Transfer learning between different languages

@daniel.cruzado I was thinking of transfer learning from English to Arabic. Does it worth trying?

1 Like

Does anyone tried this? I’m also trying to train a Spanish model.

I tried transfer learning from English to German and after removing 2 last layers and allowing fine tuning with 0.0001 I was able to get down with WER from 11,7% to 9,4%.

@reyxuan here’s my result for spanish using transfer learning Non native english with transfer learning from V0.5.1 Model, right branch, method and discussion

@carlfm01 I don’t get what you did there. Did you train with English and test with Spanish?

@Jendker Thank you very much. I’ll try that. How many hours of audio did you use?

I had about 500 hours, did not try any data augmentation though, maybe that would additionally help.

Sorry for the confusion, no, with the English model did transfer learning to Spanish using 500h of Spanish, both test and train using Spanish.

Perfect! I’ll try a model from scratch firstly and then the Transfer Learning method. How did you get 500h of Spanish? Using Data Augmentation?

No, using data from voxforge,openslr, librivox, and private speech.

You can download my 120h of clean Spanish here:https://www.kaggle.com/carlfm01/120h-spanish-speech/
From Librivox, under public domain :slight_smile:

I’d already downloaded it. Thanks! I mixed it with these datasets:

Be careful with the tedx dataset, it has a lot of grammar mistakes, and caito did not converge for me.
About the crowdsourced data, I think it needs silence trimming.

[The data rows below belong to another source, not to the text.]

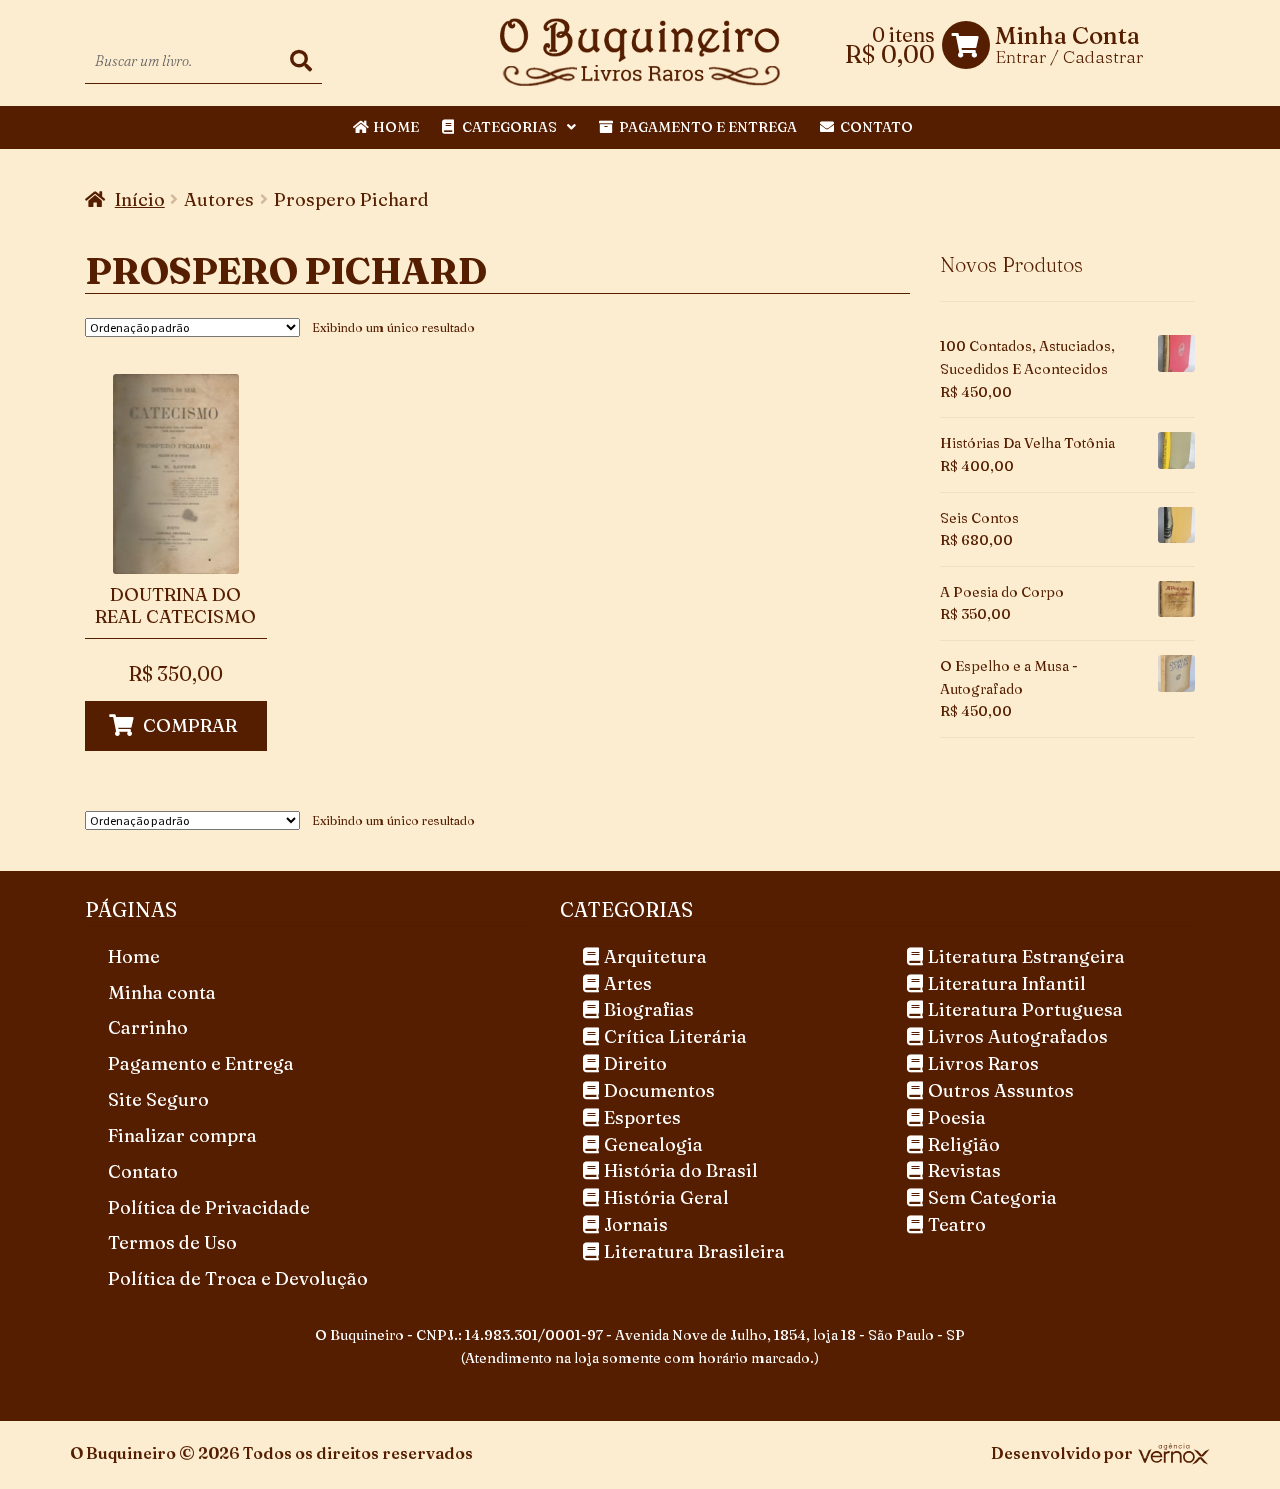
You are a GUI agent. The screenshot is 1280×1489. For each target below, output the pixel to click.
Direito (635, 1063)
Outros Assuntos (1001, 1090)
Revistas (964, 1170)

I’ve already trimmed the audio. I’ll check what you said about tedx!

Did you substitute ä=>ae and so on? If not, how were you able to restore the weights from the english model with the german alphabet having more letters and therefore more nodes in the last layer?

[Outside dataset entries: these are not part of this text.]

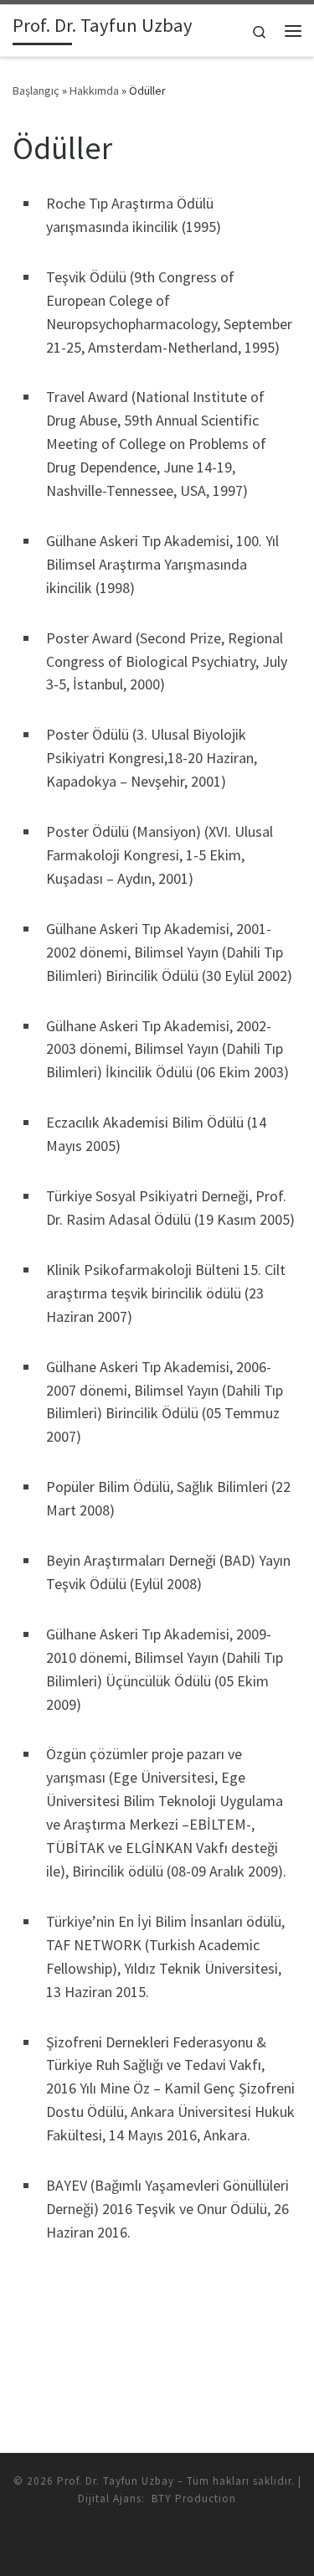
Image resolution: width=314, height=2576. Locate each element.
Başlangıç (36, 90)
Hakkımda (94, 90)
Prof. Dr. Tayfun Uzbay (115, 2481)
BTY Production (194, 2498)
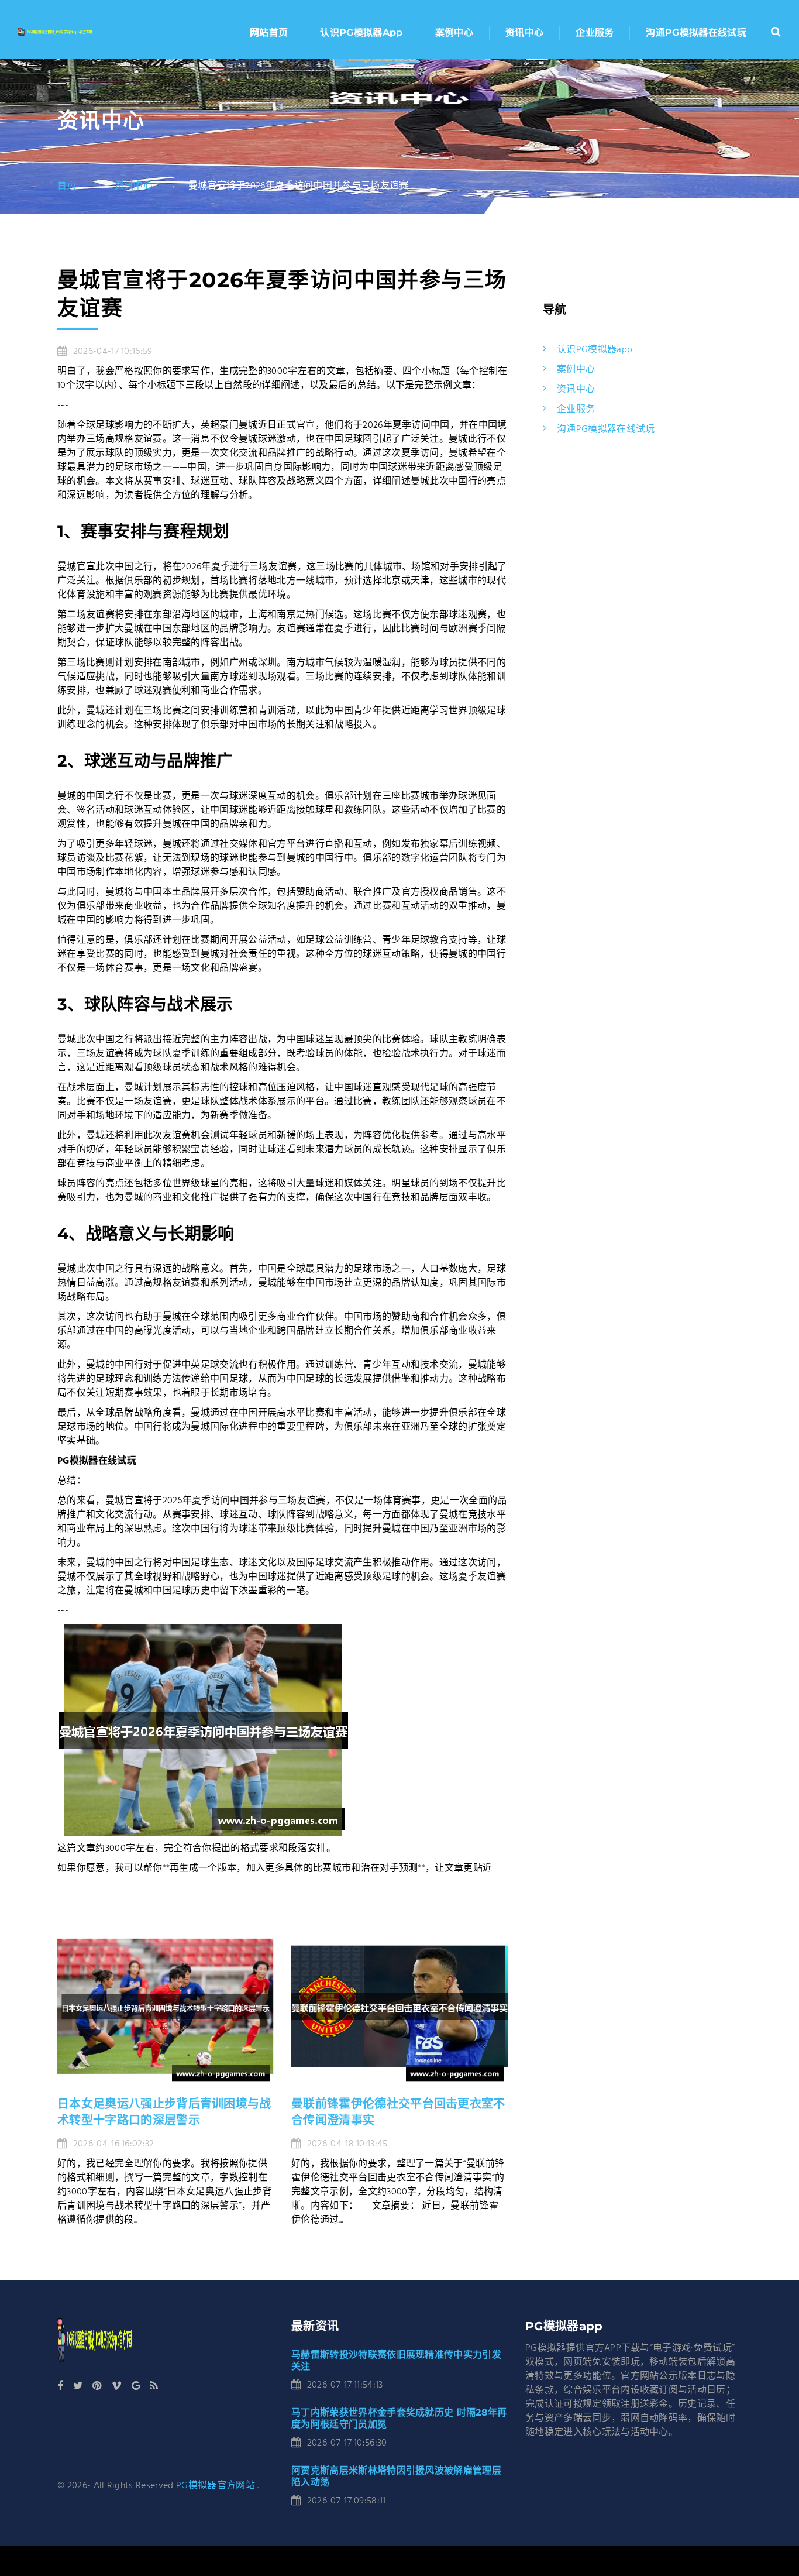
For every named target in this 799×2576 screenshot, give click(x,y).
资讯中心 (524, 32)
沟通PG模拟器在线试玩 (696, 32)
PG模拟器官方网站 (215, 2485)
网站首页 (269, 32)
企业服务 (595, 32)
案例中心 (454, 32)
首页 (67, 186)
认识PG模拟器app (361, 32)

At transfer-learning2 there is a parametry to specify how many last layers should be dropped. If you specify at least 1 you should be fine.

I am aware of this parameter. I tried to load the english model with the drop_source_layers = 2, but it fails restoring the weights because the amount of nodes in the last layer dont accord (due to german alphabet being bigger). Have you had different experiences?

That’s interesting, I have German alphabet with 3 umlaut characters, but did not experience any problems with transfer learning. I’ll have a closer look and try to report my findings tomorrow.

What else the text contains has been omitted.